··· AVAILABLE DATA

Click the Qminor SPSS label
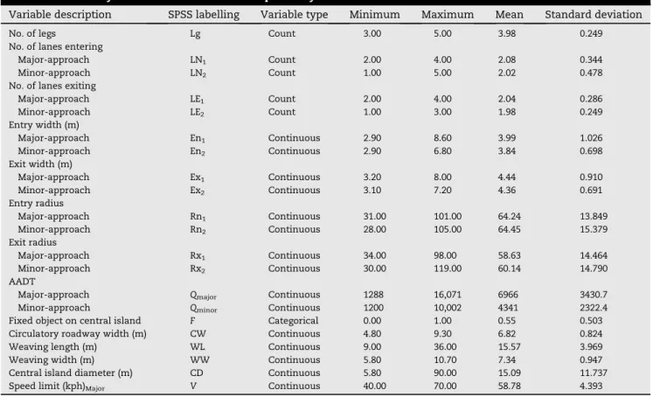653x397 pixels. (203, 309)

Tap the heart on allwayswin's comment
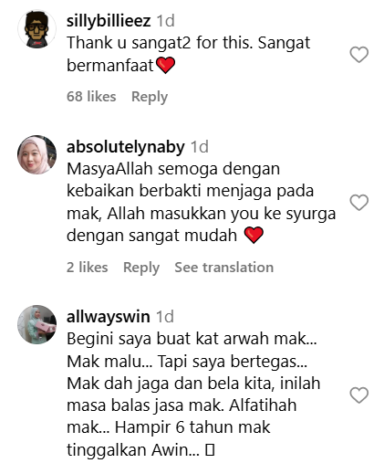tap(358, 395)
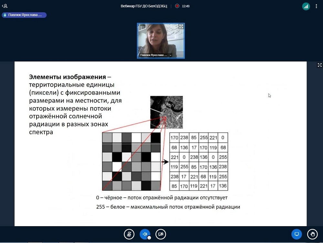This screenshot has height=243, width=323.
Task: Click the satellite image on the slide
Action: (x=166, y=112)
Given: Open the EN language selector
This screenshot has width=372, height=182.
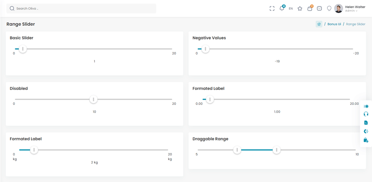Looking at the screenshot, I should click(291, 9).
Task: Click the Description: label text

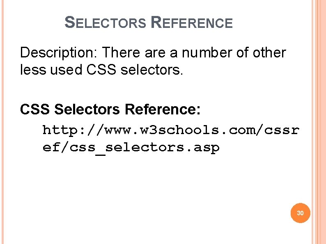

······

TASK OBJECTIVE:
Start to finish, write out the data above exactly, omitting all pictures.

SOLVED EXERCISE:
Click the Qminor SPSS label
653x397 pixels. (203, 309)

Tap the heart on allwayswin's comment
tap(358, 395)
This screenshot has height=243, width=323.
Task: Click the satellite image on the slide
Action: (x=166, y=112)
Given: Open the EN language selector
This screenshot has width=372, height=182.
Looking at the screenshot, I should click(291, 9).
Task: Click the Description: label text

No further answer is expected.